Provided records:
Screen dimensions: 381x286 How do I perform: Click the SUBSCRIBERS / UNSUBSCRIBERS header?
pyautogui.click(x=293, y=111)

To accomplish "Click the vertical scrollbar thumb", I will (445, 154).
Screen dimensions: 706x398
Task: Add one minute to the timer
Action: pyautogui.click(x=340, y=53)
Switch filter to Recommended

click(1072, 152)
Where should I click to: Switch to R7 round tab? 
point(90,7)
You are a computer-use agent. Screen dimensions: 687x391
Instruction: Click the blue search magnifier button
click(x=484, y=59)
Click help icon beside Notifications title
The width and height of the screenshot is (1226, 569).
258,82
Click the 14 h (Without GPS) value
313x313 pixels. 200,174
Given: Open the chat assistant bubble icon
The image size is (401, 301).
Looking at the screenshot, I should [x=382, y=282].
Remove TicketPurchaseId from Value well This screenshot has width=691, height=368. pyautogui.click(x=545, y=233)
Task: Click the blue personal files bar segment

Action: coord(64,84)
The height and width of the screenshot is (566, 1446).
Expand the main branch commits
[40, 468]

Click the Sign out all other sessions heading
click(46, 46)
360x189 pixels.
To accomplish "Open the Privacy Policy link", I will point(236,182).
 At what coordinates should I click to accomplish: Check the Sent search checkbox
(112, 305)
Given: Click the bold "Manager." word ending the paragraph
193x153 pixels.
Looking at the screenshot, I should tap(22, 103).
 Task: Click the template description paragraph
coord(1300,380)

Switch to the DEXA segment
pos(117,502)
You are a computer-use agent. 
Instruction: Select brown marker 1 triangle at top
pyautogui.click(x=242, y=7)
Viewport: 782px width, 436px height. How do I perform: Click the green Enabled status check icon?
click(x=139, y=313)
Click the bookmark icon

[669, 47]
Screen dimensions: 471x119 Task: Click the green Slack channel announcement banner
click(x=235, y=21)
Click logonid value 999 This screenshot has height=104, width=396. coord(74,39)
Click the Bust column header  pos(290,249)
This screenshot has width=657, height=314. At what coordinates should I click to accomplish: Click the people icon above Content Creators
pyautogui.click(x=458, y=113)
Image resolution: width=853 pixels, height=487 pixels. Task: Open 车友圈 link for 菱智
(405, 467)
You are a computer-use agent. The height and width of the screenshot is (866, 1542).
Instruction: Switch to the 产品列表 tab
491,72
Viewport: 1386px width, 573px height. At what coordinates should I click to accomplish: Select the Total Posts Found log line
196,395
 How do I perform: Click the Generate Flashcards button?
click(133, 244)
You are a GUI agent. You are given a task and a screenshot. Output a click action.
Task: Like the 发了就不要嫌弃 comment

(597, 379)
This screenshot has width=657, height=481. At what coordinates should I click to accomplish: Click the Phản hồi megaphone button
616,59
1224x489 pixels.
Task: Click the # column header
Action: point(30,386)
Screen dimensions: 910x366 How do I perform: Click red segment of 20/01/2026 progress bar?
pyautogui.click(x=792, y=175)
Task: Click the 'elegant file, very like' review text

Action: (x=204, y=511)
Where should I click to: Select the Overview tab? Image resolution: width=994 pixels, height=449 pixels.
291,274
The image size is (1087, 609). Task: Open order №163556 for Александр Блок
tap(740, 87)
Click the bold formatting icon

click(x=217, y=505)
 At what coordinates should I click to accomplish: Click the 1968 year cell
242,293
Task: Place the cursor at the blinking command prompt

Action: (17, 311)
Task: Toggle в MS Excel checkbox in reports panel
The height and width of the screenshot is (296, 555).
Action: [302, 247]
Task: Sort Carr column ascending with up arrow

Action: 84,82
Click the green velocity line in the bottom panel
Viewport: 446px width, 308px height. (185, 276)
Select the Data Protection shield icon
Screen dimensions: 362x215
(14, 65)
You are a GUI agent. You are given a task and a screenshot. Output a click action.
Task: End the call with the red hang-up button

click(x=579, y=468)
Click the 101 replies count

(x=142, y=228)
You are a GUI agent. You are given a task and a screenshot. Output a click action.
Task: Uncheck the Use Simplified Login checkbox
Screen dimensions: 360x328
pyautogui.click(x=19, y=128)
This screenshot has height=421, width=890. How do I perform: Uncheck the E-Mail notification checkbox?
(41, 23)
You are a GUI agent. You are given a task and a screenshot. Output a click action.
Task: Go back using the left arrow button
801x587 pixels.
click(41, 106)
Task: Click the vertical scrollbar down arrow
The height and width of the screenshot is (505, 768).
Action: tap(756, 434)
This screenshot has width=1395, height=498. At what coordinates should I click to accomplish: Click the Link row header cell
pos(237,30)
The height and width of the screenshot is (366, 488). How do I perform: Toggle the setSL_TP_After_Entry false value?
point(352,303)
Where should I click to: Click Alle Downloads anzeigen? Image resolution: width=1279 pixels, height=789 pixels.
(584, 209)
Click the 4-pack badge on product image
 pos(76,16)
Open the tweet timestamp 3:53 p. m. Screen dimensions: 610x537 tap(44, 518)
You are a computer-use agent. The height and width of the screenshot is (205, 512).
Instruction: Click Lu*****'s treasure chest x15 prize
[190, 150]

What is expected: Return the entries above, every line intact.

Answer for the task:
Screen dimensions: 381x286 How do I perform: Click the SUBSCRIBERS / UNSUBSCRIBERS header?
pyautogui.click(x=293, y=111)

To accomplish "Click the vertical scrollbar thumb", I will (445, 154).
Screen dimensions: 706x398
Task: Add one minute to the timer
Action: pyautogui.click(x=340, y=53)
Switch filter to Recommended

click(1072, 152)
Where should I click to: Switch to R7 round tab? 
point(90,7)
You are a computer-use agent. Screen dimensions: 687x391
Instruction: Click the blue search magnifier button
click(x=484, y=59)
Click help icon beside Notifications title
The width and height of the screenshot is (1226, 569).
258,82
Click the 14 h (Without GPS) value
313x313 pixels. 200,174
Given: Open the chat assistant bubble icon
The image size is (401, 301).
Looking at the screenshot, I should [x=382, y=282].
Remove TicketPurchaseId from Value well This screenshot has width=691, height=368. pyautogui.click(x=545, y=233)
Task: Click the blue personal files bar segment

Action: coord(64,84)
The height and width of the screenshot is (566, 1446).
Expand the main branch commits
[40, 468]

Click the Sign out all other sessions heading
click(46, 46)
360x189 pixels.
To accomplish "Open the Privacy Policy link", I will point(236,182).
 At what coordinates should I click to accomplish: Check the Sent search checkbox
(112, 305)
Given: Click the bold "Manager." word ending the paragraph
193x153 pixels.
Looking at the screenshot, I should tap(22, 103).
 Task: Click the template description paragraph
coord(1300,380)

Switch to the DEXA segment
pos(117,502)
You are a computer-use agent. 
Instruction: Select brown marker 1 triangle at top
pyautogui.click(x=242, y=7)
Viewport: 782px width, 436px height. How do I perform: Click the green Enabled status check icon?
click(x=139, y=313)
Click the bookmark icon

[669, 47]
Screen dimensions: 471x119 Task: Click the green Slack channel announcement banner
click(x=235, y=21)
Click logonid value 999 This screenshot has height=104, width=396. coord(74,39)
Click the Bust column header  pos(290,249)
This screenshot has width=657, height=314. At what coordinates should I click to accomplish: Click the people icon above Content Creators
pyautogui.click(x=458, y=113)
Image resolution: width=853 pixels, height=487 pixels. Task: Open 车友圈 link for 菱智
(405, 467)
You are a computer-use agent. The height and width of the screenshot is (866, 1542).
Instruction: Switch to the 产品列表 tab
491,72
Viewport: 1386px width, 573px height. At what coordinates should I click to accomplish: Select the Total Posts Found log line
196,395
 How do I perform: Click the Generate Flashcards button?
click(133, 244)
You are a GUI agent. You are given a task and a screenshot. Output a click action.
Task: Like the 发了就不要嫌弃 comment

(597, 379)
This screenshot has width=657, height=481. At what coordinates should I click to accomplish: Click the Phản hồi megaphone button
616,59
1224x489 pixels.
Task: Click the # column header
Action: point(30,386)
Screen dimensions: 910x366 How do I perform: Click red segment of 20/01/2026 progress bar?
pyautogui.click(x=792, y=175)
Task: Click the 'elegant file, very like' review text

Action: (x=204, y=511)
Where should I click to: Select the Overview tab? Image resolution: width=994 pixels, height=449 pixels.
291,274
The image size is (1087, 609). Task: Open order №163556 for Александр Блок
tap(740, 87)
Click the bold formatting icon

click(x=217, y=505)
 At what coordinates should I click to accomplish: Click the 1968 year cell
242,293
Task: Place the cursor at the blinking command prompt

Action: (17, 311)
Task: Toggle в MS Excel checkbox in reports panel
The height and width of the screenshot is (296, 555).
Action: [302, 247]
Task: Sort Carr column ascending with up arrow

Action: 84,82
Click the green velocity line in the bottom panel
Viewport: 446px width, 308px height. (185, 276)
Select the Data Protection shield icon
Screen dimensions: 362x215
(14, 65)
You are a GUI agent. You are given a task and a screenshot. Output a click action.
Task: End the call with the red hang-up button

click(x=579, y=468)
Click the 101 replies count

(x=142, y=228)
You are a GUI agent. You are given a task and a screenshot. Output a click action.
Task: Uncheck the Use Simplified Login checkbox
Screen dimensions: 360x328
pyautogui.click(x=19, y=128)
This screenshot has height=421, width=890. How do I perform: Uncheck the E-Mail notification checkbox?
(41, 23)
You are a GUI agent. You are given a task and a screenshot. Output a click action.
Task: Go back using the left arrow button
801x587 pixels.
click(41, 106)
Task: Click the vertical scrollbar down arrow
The height and width of the screenshot is (505, 768).
Action: tap(756, 434)
This screenshot has width=1395, height=498. At what coordinates should I click to accomplish: Click the Link row header cell
pos(237,30)
The height and width of the screenshot is (366, 488). How do I perform: Toggle the setSL_TP_After_Entry false value?
point(352,303)
Where should I click to: Click Alle Downloads anzeigen? Image resolution: width=1279 pixels, height=789 pixels.
(584, 209)
Click the 4-pack badge on product image
 pos(76,16)
Open the tweet timestamp 3:53 p. m. Screen dimensions: 610x537 tap(44, 518)
You are a computer-use agent. The height and width of the screenshot is (205, 512).
Instruction: Click Lu*****'s treasure chest x15 prize
[190, 150]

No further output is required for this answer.